Мальчик проворно вскочил и оказался у выхода.
— Исси, не надо! Стой!
Было поздно. Исси увидели. Кто-то крикнул: «Смотрите! Туда!» — и стражники, топая и крича, свернули с тропы к пещере. Тайрэ протиснулся следом за Исси и побежал за ним: выбора не было. Впереди отвесной стеной поднималась гора. Тропа обманула бегущих — заманила их в складку. Но дальше прохода не было. С другой стороны площадка обрывалась в глубокую пропасть.
Исси уткнулся в стену и вжался в нее спиной. Тайрэ встал впереди и приготовился биться.
— Хватайте мальчишку! Ему уже не уйти, — подначивал лекарь стражников.
— Важ слишком торопится. Он, наверное, плохо видит — раз не заметил Тайрэ.
— Эй, опусти свой лук, — крикнул Крутиклус стражнику. — Знаю, какой ты меткий: можешь убить мальчишку. Ну, что встали? Вперед! Кейрэк один, а вас много. Даю сверх обещанной платы по десять беличьих шкурок. Каждому, остолопы. Уберите кейрэка.

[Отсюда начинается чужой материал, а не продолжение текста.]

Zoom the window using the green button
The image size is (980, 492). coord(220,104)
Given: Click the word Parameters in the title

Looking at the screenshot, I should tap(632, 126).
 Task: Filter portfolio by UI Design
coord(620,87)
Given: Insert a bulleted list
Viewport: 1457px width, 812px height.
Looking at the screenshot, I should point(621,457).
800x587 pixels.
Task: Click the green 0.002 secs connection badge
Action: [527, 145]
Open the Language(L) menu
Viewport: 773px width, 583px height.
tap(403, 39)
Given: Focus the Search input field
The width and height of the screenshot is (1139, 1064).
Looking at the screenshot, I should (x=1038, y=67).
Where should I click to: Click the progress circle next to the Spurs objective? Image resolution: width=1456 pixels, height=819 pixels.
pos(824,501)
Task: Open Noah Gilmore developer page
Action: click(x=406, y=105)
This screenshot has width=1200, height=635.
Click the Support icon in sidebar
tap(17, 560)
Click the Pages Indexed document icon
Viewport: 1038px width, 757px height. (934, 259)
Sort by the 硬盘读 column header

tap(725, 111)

— Важ сделался расточительным. Это может кончиться плохо, — Тайрэ холодно улыбнулся и заколол того, кто приблизился первым.
Но дальше ему стало туго. Нужно было не только биться. Нужно было следить, чтоб ни один из стражников не приблизился к Исси. Тайрэ стоял слишком близко к стене, и это мешало двигаться. Его окружили и оттеснили от Исси.
Тайрэ услышал крики:
— Мальчишка царапается! Выкрути ему руки!
— Не прикасайтесь к рукам, — завопил Крутиклус. — Если нужно — рубите ноги. Тащите его сюда.
Краем глаза Тайрэ увидел, как потащили Исси, и попытался вырваться из кольца.
Что-то серое и большое прыгнуло сверху на стражника, волочившего мальчика. Стражник тут же упал.
— Пауклаки! Макабреды! — люди в панике заметались.
Серые воины на пауклаках прыгали со стены. Люди Крутиклуса падали с перебитыми шеями. Тайрэ не успел сосчитать до десяти, как все уже было кончено.
— Пусть пауклаки едят. Оставить того и вот этого, — главный указал на лежащего Исси и на Крутиклуса, который пытался забиться в щель между валунами. — Они умрут по-другому. Их кровь послужит Макабру.
Тут он заметил Тайрэ, который бросился к Исси:
— Кейрэк? Давненько не виделись! Я же предупреждал: мы с тобой еще встретимся.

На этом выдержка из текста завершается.